1.4 觀測指標 術前記錄兩組患者的年齡、性別、BMI、手術時間、術中出血量、總住院時長、術后引流量;記錄手術前后疼痛視覺模擬評分(visual analogue scale,VAS)、膝關節活動度(range of motion,ROM)和紐約特種外科醫院(the hospital for special surgery,HSS)膝關節評分;記錄術后3個月、6個月、1年人工關節遺忘評分(forgotten joint scores,FJS)。門診隨訪時攝膝關節正側位X線片以記錄和評估膝關節功能及假體位置。住院期間及后期隨訪記錄兩組患者的并發癥發生情況。

2 結 果

2.1 兩組臨床指標比較 78例患者均獲得隨訪,隨訪時間12~16個月,平均(14.1±1.1)個月。兩組手術均順利完成。UKA組手術時間、住院總時長、手術切口長度、術中出血量、術后引流量均少于TKA組,差異均有統計學意義(P<0.05,見表1)。

表1 兩組圍術期資料比較

兩組患者術前VAS、ROM、HSS評分比較差異均無統計學意義;術后3、6、12個月,UKA組患者VAS、HSS評分及ROM均優于TKA組,差異均有統計學意義(P<0.05)。術后3、6、12個月,UKA組患者FJS評分均高于TKA組,差異均有統計學意義(見表2)。

表2 兩組臨床指標比較

2.2 并發癥 UKA組無一例發生深靜脈血栓,TKA組有4例(10.26%)出現深靜脈血栓,兩組深靜脈血栓發生率差異有統計學意義(P<0.05)。兩組患者均無肺栓塞等其他并發癥發生。
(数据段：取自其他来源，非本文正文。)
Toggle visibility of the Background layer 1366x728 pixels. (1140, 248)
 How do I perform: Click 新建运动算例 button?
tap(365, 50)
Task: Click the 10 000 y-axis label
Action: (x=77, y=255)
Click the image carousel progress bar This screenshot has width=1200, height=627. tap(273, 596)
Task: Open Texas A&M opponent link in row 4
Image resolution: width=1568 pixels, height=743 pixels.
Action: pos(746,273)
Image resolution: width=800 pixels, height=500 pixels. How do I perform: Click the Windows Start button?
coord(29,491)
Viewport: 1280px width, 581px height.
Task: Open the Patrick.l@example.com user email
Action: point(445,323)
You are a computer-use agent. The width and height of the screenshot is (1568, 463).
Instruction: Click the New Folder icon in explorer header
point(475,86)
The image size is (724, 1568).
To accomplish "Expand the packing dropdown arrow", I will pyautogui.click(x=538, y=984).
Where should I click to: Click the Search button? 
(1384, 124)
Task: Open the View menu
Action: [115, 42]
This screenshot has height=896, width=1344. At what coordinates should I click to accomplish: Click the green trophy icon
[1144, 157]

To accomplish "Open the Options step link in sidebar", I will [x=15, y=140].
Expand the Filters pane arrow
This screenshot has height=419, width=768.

2.3 典型病例 (1)55歲女性患者,因“左膝關節疼痛5年,加重6個月”入院。入院時數字化X線片顯示左膝關節內側間室狹窄嚴重,周圍可見增生骨贅,后髁可見游離體,內側間室壓痛陽性,術前VAS評分6分,HSS評分53分,ROM為94 °。完善相關檢查后行左膝關節內側單間室UKA術,術后予以預防感染、消腫、鎮痛及抗凝等相關治療,術后膝關節各項評分及關節活動度有明顯改善。手術前后影像學資料見圖1~2。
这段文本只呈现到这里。